Some of the Garneau clan would try each alternative. The Garneaus of Red Lake, Minnesota and Pembina, North Dakota become part of the Turtle Mountain, Federal Indian Reserve, Rolette County, North Dakota. Tribal Headquarters is at Belcourt, North Dakota. The Turtle Mountain tribe is a Pembina Chippewa Tribe who originally migrated from the Saint Lawrence River to Sault Ste Marie, La Pointe and Red Lake.

January 1: Poundmaker's Reserve, birth Peter Tomkins Jr., Metis, died 1970 son Peter Tomkins and Marie Essawakapiw.

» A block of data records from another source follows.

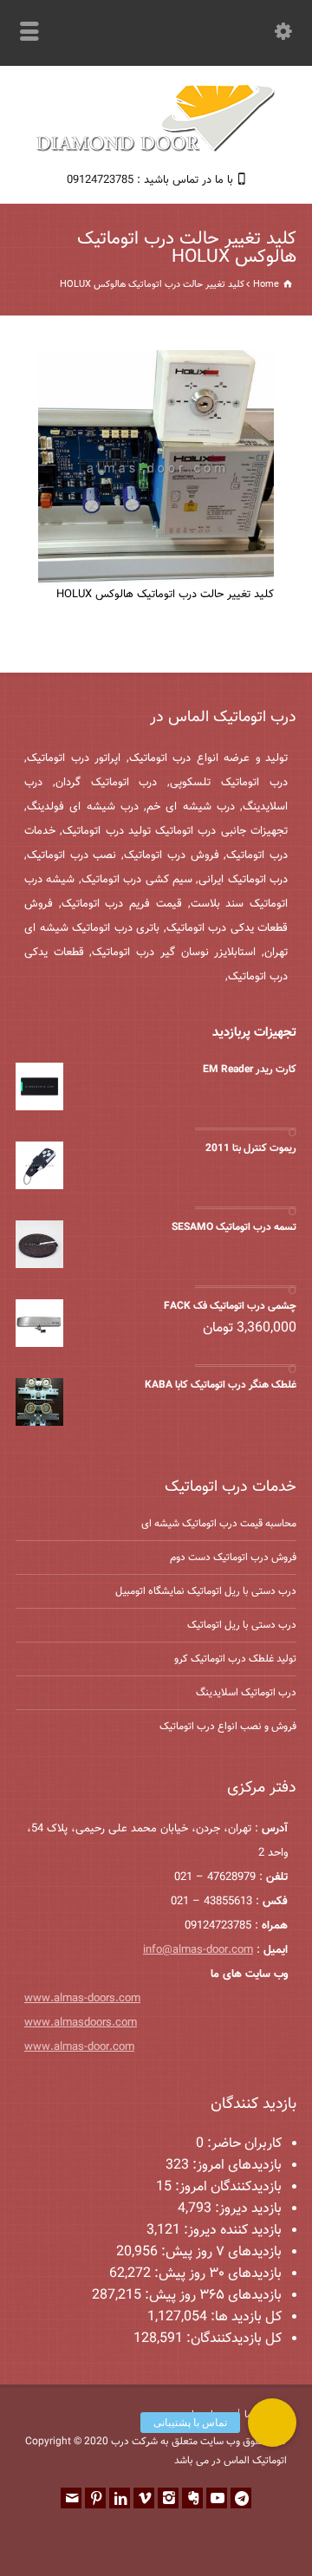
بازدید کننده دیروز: (231, 2230)
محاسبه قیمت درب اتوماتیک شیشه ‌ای (218, 1524)
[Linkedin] (119, 2498)
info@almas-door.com (198, 1950)
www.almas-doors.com (82, 1998)
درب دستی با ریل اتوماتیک (241, 1625)
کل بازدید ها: (244, 2317)
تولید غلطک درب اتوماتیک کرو (235, 1659)
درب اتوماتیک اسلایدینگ (246, 1693)
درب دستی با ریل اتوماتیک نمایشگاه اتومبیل (205, 1591)
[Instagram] (168, 2498)
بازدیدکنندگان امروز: (227, 2187)
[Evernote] (192, 2498)
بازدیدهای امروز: (235, 2165)
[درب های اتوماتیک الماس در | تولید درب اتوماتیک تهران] (156, 149)
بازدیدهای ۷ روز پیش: (220, 2252)
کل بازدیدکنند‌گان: (232, 2339)
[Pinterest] (95, 2498)
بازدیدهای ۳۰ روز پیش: (216, 2274)
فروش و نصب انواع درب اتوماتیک (227, 1726)
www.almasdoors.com (80, 2023)
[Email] (71, 2498)
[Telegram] (241, 2498)
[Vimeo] (143, 2498)
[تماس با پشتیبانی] (272, 2422)
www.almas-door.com (79, 2047)
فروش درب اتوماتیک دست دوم (233, 1557)
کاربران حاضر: (243, 2144)
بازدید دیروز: (246, 2209)
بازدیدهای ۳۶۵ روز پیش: (211, 2295)
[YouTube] (216, 2498)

January 20: Two thousand and seventy three Russian Doukhobors, the largest number of immigrants to cross the Atlantic at one time, arrived at Halifax. They are believed to have originated from the renegade teachings of Danilo Filipov of the Orthodox Church. The Sect was persecuted for its heresy and pacifism. By summer the total was seven thousand four hundred and twenty seven and they would settle in the West with a one hundred and sixty acre homestead. The men went to work for the railway, and the only way the women could plant the soil to produce food was to organize themselves into groups of twenty, pulling a walking plow. In the next century the Sons of Freedom would cost the Canadian tax payers over twenty million in actual destruction, police and court costs. An Orthodox archbishop, in 1785, called them Doukhobours; meaning spirit-wrestlers against the Holy Spirit.

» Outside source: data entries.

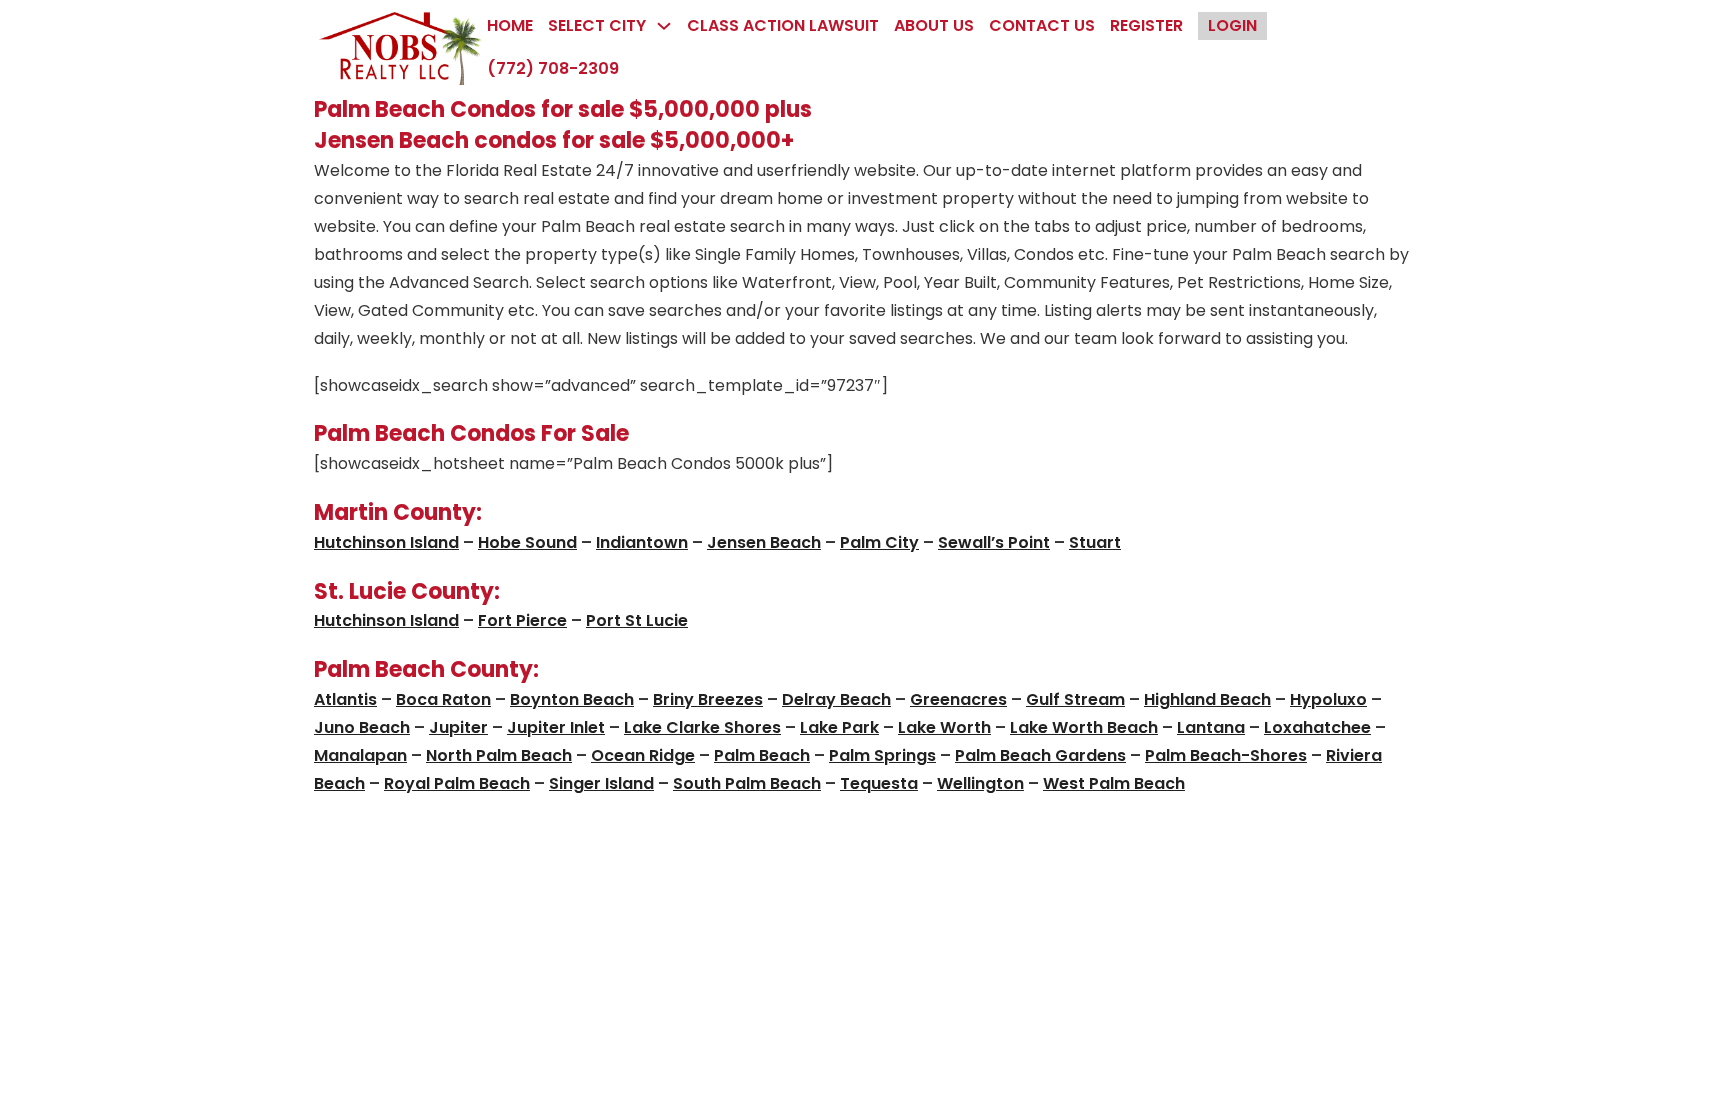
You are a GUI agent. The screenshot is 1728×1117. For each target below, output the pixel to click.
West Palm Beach (1114, 783)
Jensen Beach (764, 542)
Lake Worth (944, 727)
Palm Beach (762, 755)
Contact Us (1042, 25)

May 7: In Winnipeg, Manitoba a gasoline bicycle called a velocipede, owned by Professor Kenrick of St. John's College, is believed to be the first automobile in the North West. For more purists, on June 8, 1900 a locomobile (steam car) or horseless carriage reached Winnipeg.

1902

St. Paul, Minnesota was the head quarters of the Canadian North West. Amos Warner and Colonel Davidson were commissioned by Mr. C. W. Speers of Brandon, backed by Clifford Sifton, Minister of the Interior, to create the Saskatchewan Valley Land Company. This company acquired major blocks of land for a dollar and seventy cents per acre. Much of the land is between the Saskatchewan Rivers, and other land blocks are north west of Regina. A. D. McRae became Secretary of the Company and, eventually, a Canadian Senator. The Winnipeg Tribune said, "Those fool Yankees can have all of it- it's not worth ten cents an acre." Only two Canadians joined in the investment: D. H. McDonald of Fort Qu'Appelle and A. J. Adamson. In four years the Company acquired and sold four million acres of land. Tracts of ten to twenty thousand acres changed hands before they were sold to individual settlers. Thirty years earlier, the Metis had requested the rights to much smaller tracts of land and were turned down as being absurd. Yet now it was all right to sell their lands to the Americans. Little wonder that the Native people still hold resentment against the English of Ontario, as they retreated northward before the inexorable advance of American land grabbers.

1903

"We left Manitoba because we were not free, and we came here to what was still a wild country in order to be be free, and still they do not leave us alone." Gabriel Dumont

(1837-1906). Metis son Isidore Dumont.

1905

March 2: A Sheriff's deed recorded against the (II)-John Salzl land in Zell, South Dakota, resulted in the land being sold for $2,000.00.

1912

Manitoba, Ontario and Quebec expanded their borders to include their Northern Territories.

1912

Reverend Louis Laronde, a Metis and clerical educator, was to be put in charge of a Residential School. The officials felt it was a high risk to put a Half-Breed in charge of a school. Besides, the school will be a success and we don't want a Half-breed getting the credit.